Sebelum kedatangan manusia pada abad ke-13, nyaris seluruh wilayah Selandia Baru diselimuti hutan. Sejarawan Michael King menggambarkannya sebagai “negeri tanpa manusia yang menanti manusia tanpa negeri.” Lahan hutan kini telah susut lebih dari 40 persen, namun West Coast tetap berhasil menjadi daerah yang terhijau. Kondisi ini adalah buah upaya serius warga dalam merawat lingkungan. Di West Coast, kita bisa lebih mudah menemukan kantor Departemen Konservasi ketimbang pos polisi. Di tepi jalan-jalannya, pohon-pohon berjejalan rapat di lereng dan lembah hingga menyerupai tumpukan brokoli.
Selama jutaan tahun, alam memahat-mahat kawasan sepanjang 600 kilometer ini dan melahirkan lanskap dengan karakter yang majemuk sekaligus memukau. Tapi yang lebih menakjubkan bukanlah panoramanya, melainkan fakta bahwa tempat ini tak banyak yang berubah dalam tiga abad terakhir.
Apa yang dilihat Kapten Cook dulu saat mendarat di sini dalam banyak hal masih relevan.

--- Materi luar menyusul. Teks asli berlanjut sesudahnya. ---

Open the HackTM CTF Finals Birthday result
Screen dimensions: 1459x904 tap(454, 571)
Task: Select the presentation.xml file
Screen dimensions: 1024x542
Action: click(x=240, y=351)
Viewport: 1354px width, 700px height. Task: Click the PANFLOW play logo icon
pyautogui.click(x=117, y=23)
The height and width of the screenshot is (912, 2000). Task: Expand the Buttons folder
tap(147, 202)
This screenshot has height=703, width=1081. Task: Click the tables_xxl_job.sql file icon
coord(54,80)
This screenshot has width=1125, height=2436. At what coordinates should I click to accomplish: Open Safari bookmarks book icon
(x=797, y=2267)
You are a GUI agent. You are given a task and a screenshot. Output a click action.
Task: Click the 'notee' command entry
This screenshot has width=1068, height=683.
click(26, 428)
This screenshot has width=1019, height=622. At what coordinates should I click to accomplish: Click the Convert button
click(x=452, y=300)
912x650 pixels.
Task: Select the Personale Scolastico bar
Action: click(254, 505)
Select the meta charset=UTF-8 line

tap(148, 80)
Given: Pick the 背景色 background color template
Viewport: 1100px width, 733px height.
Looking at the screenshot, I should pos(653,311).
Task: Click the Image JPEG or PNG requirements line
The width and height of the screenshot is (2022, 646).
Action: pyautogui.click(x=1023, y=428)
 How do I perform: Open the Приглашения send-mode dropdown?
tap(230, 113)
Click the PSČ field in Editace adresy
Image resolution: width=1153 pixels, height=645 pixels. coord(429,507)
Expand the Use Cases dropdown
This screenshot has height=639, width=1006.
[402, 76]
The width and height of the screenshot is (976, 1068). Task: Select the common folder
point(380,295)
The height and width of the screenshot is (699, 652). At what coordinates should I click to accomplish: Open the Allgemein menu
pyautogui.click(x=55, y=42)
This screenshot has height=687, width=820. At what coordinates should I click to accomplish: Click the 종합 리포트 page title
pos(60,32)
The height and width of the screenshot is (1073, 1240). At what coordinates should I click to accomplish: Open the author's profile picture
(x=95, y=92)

Jumat, 23 Maret 1770, usai pelayaran yang melelahkan di atas Kapal Endeavour, James Cook menatap West Coast untuk pertama kalinya. Di jurnalnya dia mencatat: “Lereng-lereng tipis perbukitan menyeruak langsung dari muka laut, semuanya terbungkus pohon. Tak jauh di belakangnya terdapat rangkaian gunung—delapan gunung yang memesona. Mereka disusun oleh bebatuan tandus yang tertutup di banyak tempat oleh salju, dan mungkin telah berbaring di sana sejak masa penciptaan bumi. Tak ada negeri di muka bumi yang memiliki paras jantan dan dingin seperti kawasan yang terapung di laut ini.”
Cook memilih kata “ jantan dan dingin.” Mungkin karena dia memandang dari kejauhan. Kehidupan di belantara Selandia Baru sebenarnya lebih akurat disebut “ janggal dan ajaib.” Lihat saja kasus wabah possum.
Saat berkendara di West Coast, kita bisa dengan mudah menemukan bangkai possum. Melindas mereka bagai hobi nasional warga. Pemandu saya juga sempat menjadi pemburu hewan-hewan mirip musang itu. Dagingnya dimasak, bulunya dijual ke pabrik kaus kaki. Bantal di hotel saya juga dibungkus bulu-bulu possum. Possum dibenci bukan karena mereka buruk rupa, tapi karena telah menjadi hama yang menjengkelkan. Hewan ini mula-mulanya diimpor guna membasmi hama kelinci yang menghabiskan semak. Celakanya, possum justru berkembang menjadi hama baru. Malas menyantap kelinci yang gesit, mereka beralih membidik bayi-bayi kiwi.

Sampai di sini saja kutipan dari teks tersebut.